Quando a Apple inventa algo melhor que livros

Eu sou um apaixonado por livros. Olho para a minha direita e vejo livros sobre a história de Roma, Química Orgânica, Mitologia Comparada, manuais de reagentes, os romances de Tom Clancy e Frederick Forsyth, dicionários, teologia do Novo Testamento, algumas apostilas (escritas por mim ou nem tanto), papéis avulsos e outras histórias. Às vezes, quando estou fora de casa, me pego numa questão que não tenho como responder na hora. Seja durante a aula, seja conversando com pessoas ou até mesmo respondendo a um comentário. Posso aprovar os comentários daqui quando estou no almoço, direto do celular. Sempre pensei em ter este acervo em ebook (que eu também possuo aos montes, a ponto de nem saber direito o que tenho no HD). A pesquisa online nem sempre me retorna o que eu quero, acabando por olhar nos meus livros.

Os livros estão ali, quietos, prontos para entrar em ação. Desde algumas obras bem velhas, do século XIX, até edições novinhas em folha (algumas ainda nem receberam a luz dos meus olhos). Eles estão ali, imutáveis e este é um dos grandes problemas dos livros: sua imexibilidade (salve, pai Magri de Ogum!). Eles são estáticos, parados, perfeitos na perfeição em que foram planejadas, mas muitas vezes isso é pouco, como num mundo de grandes mudanças que sempre precisa estar atualizado. Como se faz?
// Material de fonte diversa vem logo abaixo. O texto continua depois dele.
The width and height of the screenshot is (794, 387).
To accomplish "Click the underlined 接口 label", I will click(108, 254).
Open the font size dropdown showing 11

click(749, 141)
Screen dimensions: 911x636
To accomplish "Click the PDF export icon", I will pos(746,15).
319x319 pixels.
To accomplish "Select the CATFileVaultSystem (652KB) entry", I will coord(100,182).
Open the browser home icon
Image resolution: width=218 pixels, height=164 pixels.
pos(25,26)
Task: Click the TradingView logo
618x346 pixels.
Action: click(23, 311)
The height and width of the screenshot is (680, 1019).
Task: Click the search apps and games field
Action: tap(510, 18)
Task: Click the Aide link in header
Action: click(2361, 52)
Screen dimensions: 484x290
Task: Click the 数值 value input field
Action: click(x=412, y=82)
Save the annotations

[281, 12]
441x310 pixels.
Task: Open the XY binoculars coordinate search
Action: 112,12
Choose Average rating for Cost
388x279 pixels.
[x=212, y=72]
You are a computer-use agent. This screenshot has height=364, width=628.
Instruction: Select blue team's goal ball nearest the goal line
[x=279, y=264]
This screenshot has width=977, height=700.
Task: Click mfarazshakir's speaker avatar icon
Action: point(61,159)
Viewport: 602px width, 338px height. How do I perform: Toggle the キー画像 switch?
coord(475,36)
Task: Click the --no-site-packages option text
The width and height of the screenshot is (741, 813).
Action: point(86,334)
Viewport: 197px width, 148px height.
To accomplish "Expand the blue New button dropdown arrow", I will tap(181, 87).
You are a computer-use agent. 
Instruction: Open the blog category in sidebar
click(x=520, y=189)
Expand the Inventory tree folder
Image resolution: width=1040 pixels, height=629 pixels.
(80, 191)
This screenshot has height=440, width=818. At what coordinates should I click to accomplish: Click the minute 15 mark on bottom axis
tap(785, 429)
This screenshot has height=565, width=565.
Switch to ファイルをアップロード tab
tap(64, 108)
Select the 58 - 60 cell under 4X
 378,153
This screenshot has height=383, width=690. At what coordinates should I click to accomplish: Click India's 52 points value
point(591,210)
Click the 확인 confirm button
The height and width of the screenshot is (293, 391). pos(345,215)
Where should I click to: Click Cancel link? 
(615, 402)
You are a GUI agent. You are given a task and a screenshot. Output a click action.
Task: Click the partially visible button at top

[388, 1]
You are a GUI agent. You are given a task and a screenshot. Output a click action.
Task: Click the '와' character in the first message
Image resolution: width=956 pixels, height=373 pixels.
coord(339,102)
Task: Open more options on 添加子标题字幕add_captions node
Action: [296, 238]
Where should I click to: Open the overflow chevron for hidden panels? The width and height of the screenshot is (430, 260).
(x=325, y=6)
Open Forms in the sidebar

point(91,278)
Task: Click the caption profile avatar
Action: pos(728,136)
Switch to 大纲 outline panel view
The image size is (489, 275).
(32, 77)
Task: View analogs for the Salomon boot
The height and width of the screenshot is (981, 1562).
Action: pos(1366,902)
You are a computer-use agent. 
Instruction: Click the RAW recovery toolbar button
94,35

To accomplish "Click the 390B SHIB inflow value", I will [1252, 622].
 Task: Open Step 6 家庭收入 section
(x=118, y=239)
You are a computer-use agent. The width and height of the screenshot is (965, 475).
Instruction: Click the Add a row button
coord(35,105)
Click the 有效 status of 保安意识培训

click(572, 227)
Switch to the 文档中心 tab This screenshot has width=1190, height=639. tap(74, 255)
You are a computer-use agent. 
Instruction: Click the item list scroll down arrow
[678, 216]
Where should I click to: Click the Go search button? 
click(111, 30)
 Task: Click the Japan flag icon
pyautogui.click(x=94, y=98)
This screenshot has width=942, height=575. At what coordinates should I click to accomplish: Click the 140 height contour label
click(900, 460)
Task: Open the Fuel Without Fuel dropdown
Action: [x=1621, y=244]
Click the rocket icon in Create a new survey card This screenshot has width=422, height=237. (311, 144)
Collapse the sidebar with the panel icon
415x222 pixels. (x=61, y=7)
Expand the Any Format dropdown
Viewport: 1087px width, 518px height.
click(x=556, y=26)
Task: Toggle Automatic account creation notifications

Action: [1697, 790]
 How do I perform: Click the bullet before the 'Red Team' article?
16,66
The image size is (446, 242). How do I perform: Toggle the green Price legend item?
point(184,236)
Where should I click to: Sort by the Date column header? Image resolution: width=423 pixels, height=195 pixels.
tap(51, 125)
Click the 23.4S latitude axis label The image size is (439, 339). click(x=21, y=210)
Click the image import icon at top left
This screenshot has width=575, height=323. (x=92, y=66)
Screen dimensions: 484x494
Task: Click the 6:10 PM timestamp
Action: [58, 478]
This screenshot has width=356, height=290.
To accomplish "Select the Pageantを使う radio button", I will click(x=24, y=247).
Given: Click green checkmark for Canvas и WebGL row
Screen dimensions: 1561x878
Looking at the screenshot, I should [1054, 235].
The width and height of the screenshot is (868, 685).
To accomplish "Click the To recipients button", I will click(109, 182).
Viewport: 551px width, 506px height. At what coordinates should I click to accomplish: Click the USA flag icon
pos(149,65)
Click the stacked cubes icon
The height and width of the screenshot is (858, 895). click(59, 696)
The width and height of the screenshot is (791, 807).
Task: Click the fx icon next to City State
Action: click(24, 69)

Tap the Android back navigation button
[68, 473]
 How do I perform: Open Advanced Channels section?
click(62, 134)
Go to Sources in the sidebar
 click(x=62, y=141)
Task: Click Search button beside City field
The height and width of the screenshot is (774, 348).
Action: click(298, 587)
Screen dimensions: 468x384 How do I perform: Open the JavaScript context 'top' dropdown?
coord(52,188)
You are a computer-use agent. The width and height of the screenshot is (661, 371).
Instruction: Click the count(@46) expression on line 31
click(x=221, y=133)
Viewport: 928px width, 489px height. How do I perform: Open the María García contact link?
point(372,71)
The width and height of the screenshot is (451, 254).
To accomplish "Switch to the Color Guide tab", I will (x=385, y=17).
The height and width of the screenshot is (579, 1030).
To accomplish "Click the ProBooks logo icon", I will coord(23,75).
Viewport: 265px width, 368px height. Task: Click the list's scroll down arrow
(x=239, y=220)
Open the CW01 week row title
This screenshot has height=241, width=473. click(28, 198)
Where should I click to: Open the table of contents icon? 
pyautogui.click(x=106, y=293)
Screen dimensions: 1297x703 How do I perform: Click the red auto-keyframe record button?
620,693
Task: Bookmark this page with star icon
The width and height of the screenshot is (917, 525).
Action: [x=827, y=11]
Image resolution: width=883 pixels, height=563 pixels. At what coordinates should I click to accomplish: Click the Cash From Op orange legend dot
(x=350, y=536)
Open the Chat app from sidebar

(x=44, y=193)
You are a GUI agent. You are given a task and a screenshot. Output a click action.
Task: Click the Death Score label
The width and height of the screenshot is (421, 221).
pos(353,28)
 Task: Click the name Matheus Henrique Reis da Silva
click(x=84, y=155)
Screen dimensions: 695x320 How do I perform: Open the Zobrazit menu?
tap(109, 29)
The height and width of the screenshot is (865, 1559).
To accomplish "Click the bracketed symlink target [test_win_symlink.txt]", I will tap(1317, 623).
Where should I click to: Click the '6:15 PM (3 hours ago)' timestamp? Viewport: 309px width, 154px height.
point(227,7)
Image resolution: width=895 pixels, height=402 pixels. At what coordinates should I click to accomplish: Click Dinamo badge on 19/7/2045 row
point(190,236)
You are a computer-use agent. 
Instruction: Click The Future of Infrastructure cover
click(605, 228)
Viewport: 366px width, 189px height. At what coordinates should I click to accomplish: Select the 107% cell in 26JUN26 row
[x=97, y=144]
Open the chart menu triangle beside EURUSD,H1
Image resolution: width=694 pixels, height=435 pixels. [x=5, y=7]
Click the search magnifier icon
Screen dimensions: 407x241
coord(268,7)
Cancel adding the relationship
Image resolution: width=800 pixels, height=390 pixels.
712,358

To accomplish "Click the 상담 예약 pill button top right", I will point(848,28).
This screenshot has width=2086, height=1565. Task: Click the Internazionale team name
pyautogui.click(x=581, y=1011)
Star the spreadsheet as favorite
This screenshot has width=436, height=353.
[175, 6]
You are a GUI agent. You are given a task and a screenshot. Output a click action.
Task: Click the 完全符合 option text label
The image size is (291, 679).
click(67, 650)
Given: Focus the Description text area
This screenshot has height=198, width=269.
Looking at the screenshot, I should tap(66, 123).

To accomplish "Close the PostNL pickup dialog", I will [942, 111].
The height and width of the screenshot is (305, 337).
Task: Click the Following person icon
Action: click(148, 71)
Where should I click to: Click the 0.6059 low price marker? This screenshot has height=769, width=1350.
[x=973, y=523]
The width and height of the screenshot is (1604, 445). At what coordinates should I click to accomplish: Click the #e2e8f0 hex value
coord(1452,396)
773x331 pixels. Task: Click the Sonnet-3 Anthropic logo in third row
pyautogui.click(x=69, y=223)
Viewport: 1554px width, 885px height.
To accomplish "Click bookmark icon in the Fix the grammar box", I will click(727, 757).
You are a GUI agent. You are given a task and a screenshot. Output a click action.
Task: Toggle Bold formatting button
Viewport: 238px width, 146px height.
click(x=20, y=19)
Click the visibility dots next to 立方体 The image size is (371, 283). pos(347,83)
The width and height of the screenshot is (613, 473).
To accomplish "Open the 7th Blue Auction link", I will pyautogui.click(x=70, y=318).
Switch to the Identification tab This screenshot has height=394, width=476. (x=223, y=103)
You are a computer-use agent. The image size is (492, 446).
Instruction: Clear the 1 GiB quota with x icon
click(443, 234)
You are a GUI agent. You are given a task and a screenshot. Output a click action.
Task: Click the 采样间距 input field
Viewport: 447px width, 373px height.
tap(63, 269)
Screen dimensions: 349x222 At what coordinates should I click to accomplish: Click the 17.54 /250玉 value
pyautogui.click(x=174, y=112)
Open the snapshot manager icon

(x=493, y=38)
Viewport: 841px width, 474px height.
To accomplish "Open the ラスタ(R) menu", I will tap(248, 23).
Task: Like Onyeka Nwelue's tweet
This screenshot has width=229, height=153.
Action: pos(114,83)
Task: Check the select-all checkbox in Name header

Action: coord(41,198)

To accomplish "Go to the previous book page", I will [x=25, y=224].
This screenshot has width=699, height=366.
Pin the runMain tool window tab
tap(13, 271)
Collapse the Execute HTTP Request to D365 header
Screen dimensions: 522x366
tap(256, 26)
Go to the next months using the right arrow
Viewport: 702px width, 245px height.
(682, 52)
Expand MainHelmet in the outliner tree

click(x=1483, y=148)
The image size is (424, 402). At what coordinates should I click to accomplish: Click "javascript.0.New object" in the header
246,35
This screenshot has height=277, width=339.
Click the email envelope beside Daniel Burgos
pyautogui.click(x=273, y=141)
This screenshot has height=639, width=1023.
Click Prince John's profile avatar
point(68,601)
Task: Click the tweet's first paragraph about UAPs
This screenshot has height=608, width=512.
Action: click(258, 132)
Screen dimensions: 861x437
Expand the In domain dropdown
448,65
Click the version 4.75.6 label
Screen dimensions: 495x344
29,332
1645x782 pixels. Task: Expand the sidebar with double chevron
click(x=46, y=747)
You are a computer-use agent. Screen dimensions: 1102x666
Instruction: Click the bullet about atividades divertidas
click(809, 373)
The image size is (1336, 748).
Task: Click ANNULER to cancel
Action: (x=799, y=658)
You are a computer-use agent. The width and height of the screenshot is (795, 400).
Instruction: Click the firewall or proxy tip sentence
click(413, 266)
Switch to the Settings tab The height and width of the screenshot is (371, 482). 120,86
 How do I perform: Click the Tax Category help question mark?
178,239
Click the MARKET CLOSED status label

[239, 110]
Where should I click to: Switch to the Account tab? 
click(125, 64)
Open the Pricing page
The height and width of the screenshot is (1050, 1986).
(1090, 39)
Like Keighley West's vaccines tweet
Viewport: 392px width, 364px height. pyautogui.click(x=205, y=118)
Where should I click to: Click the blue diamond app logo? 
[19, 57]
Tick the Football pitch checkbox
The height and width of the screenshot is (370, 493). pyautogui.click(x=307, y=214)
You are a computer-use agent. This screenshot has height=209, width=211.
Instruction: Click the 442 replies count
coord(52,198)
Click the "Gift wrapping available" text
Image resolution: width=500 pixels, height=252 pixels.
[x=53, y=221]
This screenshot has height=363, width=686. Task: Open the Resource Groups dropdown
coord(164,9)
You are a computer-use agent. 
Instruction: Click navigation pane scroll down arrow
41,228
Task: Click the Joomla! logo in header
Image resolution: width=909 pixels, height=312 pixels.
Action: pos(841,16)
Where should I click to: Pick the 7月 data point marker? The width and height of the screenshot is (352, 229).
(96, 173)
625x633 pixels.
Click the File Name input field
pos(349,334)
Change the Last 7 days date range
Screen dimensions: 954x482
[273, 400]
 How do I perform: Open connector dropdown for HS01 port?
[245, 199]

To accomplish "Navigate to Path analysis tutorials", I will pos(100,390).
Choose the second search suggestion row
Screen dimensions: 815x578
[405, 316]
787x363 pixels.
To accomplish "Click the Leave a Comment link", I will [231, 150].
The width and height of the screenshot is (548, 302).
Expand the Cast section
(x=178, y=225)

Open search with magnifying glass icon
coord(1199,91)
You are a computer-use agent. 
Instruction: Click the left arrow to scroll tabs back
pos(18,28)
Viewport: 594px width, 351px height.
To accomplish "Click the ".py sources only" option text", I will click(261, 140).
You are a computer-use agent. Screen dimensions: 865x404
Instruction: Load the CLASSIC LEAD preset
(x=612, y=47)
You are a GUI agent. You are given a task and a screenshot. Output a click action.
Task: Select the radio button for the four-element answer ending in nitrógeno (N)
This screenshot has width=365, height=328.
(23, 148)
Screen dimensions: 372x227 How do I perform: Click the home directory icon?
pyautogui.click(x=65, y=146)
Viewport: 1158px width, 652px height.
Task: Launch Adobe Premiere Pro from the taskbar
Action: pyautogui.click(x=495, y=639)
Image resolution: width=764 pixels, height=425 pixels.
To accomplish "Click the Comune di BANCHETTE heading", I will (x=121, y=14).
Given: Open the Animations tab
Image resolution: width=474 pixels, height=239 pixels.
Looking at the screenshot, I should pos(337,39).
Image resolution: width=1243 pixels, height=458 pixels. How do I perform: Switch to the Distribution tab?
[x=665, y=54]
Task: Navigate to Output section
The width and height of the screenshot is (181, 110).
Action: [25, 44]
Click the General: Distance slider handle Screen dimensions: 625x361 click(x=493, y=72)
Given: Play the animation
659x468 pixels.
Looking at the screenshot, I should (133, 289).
A Internet veio como uma promessa de saber difundido a todas as pessoas. Funcionou, mas não a contento. encontrar informações é difícil. Devemos peneirar, ou acabaremos lendo coisas idiotas como alguém estudando porque anjos não poderiam voar. A Wikipédia serve para consulta, mas ante aos mandos e desmandos dela (e principalmente na "lusófona"), ela torna-se algo não muito confiável. Como primeira e rápida consulta, ótimo! Mas como professor, eu olho torto para trabalhos que me entregam citando Wikipédia como fonte.

A Apple agora promete uma revolução no processo ensino-aprendizagem. Conhecida pelo seus "i" (Pod/Phone/pad), ela faz algo no qual se tornou mestra: criar tendências. O iPod não era uma revolução, se vermos perante uma luz fria de bom senso. O Walkman já existia muito antes, só que ele não te dava acesso às músicas. Este foi o diferencial do iPod. O iPod Touch veio ampliar isso. Não só músicas, mas acesso à internet, filmes, livros etc. o iPhone é "só" um telefone que adaptaram no Touch. O iPad eu não dei muito crédito no início, mas o bom de ser adulto é poder mudar de ideia de vez em quando. Atualmente, ele é… bem, ele se tornou uma Gillette (não, nada relacionado com piadinhas relacionadas aos usuários de Macs). A Gillette virou sinônimo de "lâmina de barbear" e "Bom-bril", de lãs de aço. O iPad se tornou sinônimo de tablets e os demais que tenho visto não estão ainda (por quanto tempo?) à sua altura. A plataforma Windows Phone promete, mas ainda é especulação e não se sabe o que vai acontecer.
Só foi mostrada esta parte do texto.